Der sehr klar und fein sowie immer auf einem Niveau exzellenter Natürlichkeit aufspielende Vollverstärker Luxman L-509Z hat enorme Leistungsreserven bereit, und erweist sich als extrem talentierter Feindynamiker. Daher ist er im Verbund mit den homogen und exakt arbeitenden EPIKORE 7 bestens dazu geeignet, den Charakter des Inakustik Referenz XL-204 Micro AIR herauszustellen.
Neutral und detailreich
Bei Eva Cassidys Klassiker „Ain’t No Sunshine“ erweist sich das XL-204 Micro AIR als neutral und frisch in den Höhen, und als straff im Bass. Tieffrequente Strukturen kommen sehr präzise heraus, mit eher schlankerem Volumen, das Ganze wird aber mit einem sehr guten Tiefgang kombiniert. Aus räumlicher Sicht bleibt das Inakustik-Kabel seiner Auslegung treu und stellt einen hinsichtlich Weite und Tiefe realistisch ausgeprägten Raum zur Verfügung.
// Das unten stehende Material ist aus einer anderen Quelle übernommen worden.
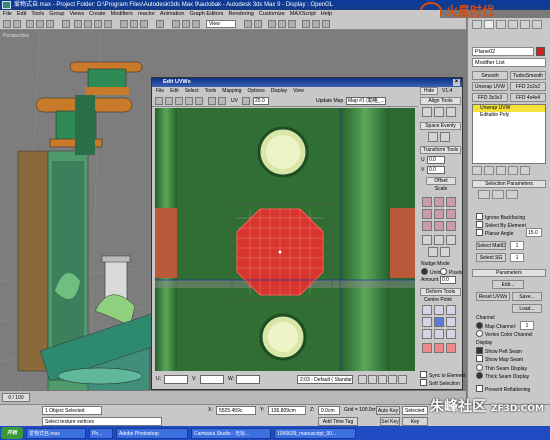 Image resolution: width=550 pixels, height=440 pixels. I want to click on configure-sets-icon, so click(525, 170).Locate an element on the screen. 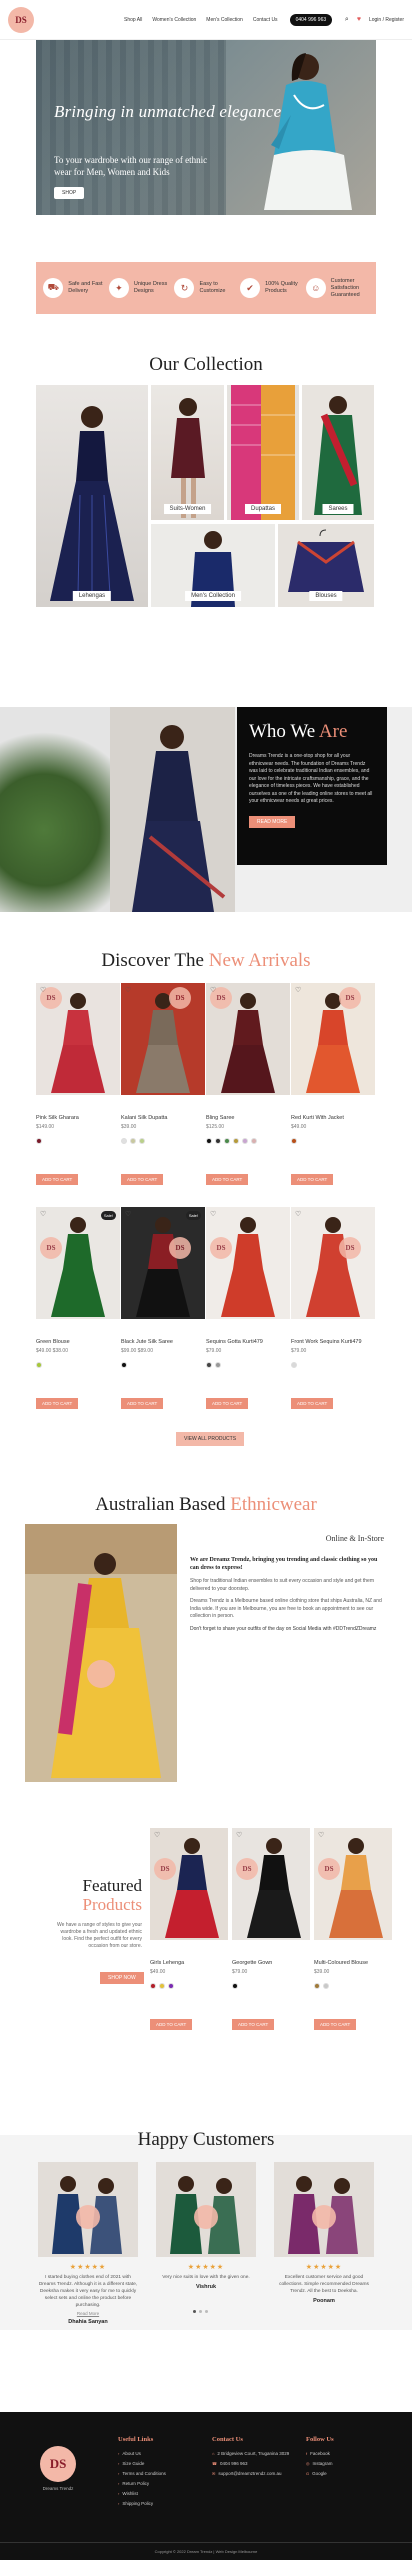 Image resolution: width=412 pixels, height=2560 pixels. footer-link: › Wishlist is located at coordinates (142, 2494).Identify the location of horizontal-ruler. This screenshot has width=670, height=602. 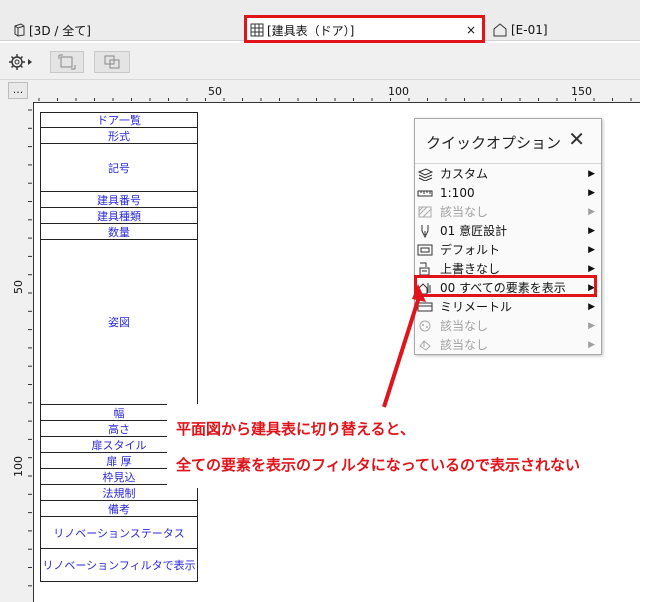
(336, 100).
Evas Stimme wirkt fokussiert, feine Einzelheiten der vokalen Konturen werden mit hoher Impulstreue präsentiert.
Bei unserem zweiten Titel, „Resonance“ von Boris Blank (Hauptvorteil ist hier die hervorragende Qualität des Quellmaterials) überzeugt uns der Tiefbassbereich mit sehr guter Struktur und wieder mit einem ausgeprägten Tiefgang. Ultraschnelle Impulsantworten auch bei kleinen akustischen Feinheiten sowie ein hohes Maß an Homogenität sind ebenso Vorzüge wie die präzise Unterscheidung der einzelnen akustischen Ebenen.
Beim legendären „Imperial March“ von John Williams, weltweit bekannt aus „Star Wars“ und in unserem Fall gespielt von den Wiener Philharmonikern, hören wir auch hier eine exakte Darstellung heraus, in der jedes Instrument räumlich klar zu orten ist. Der Hochtonbereich erweist sich als natürlich, transparent und im richtigen Maß brillant. Im Frequenzkeller trifft das Referenz LS-204 XL Micro AIR exakt den richtigen Punkt, bringt aber auch bei diesem Stück ein eher schlankeres Volumen mit. Ein besonderes Lob geht an die Darstellung der Streicher, sie ertönen glasklar, nie zu scharf und fein nivelliert.
„West End Girls“ von den Pet Shop Boys kennt jedes „Kind der 80er Jahre“, und die 2023er Remaster-Version erfüllt endlich auch aus akustischer Sicht hohe Ansprüche. Und diese sehr ansprechende Qualität des Quellmaterials setzt unser Testkabel bereits ab Beginn enorm detailreich um, der Bass tritt hart und sehr genau den Punkt treffend auf. Die Räumlichkeit ist wieder in Weite und Tiefe auf maximalen Realismus ausgelegt. Neil Tennants Stimme weist zudem viele Details auf und löst sich ausgezeichnet von unseren DALI EPIKORE 7.
Fazit
Das Inakustik Referenz LS-204 XL Micro AIR tut das überzeugend, wozu ein Lautsprecherkabel gedacht ist: Es überträgt Signale neutral und authentisch. Dadurch eignet sich das Kabel auch perfekt für sämtliche Musikstile. Mit der sauberen Detaillierung über den gesamten Frequenzbereich sind auch äußerst anspruchsvolle Anwender glücklich mit dem hochpräzise gefertigten Referenz LS-204 XL Micro AIR. Der Preis geht für die hervorragende akustische Leistung auf jeden Fall in Ordnung, die Verarbeitung wirkt langlebig und hochwertig.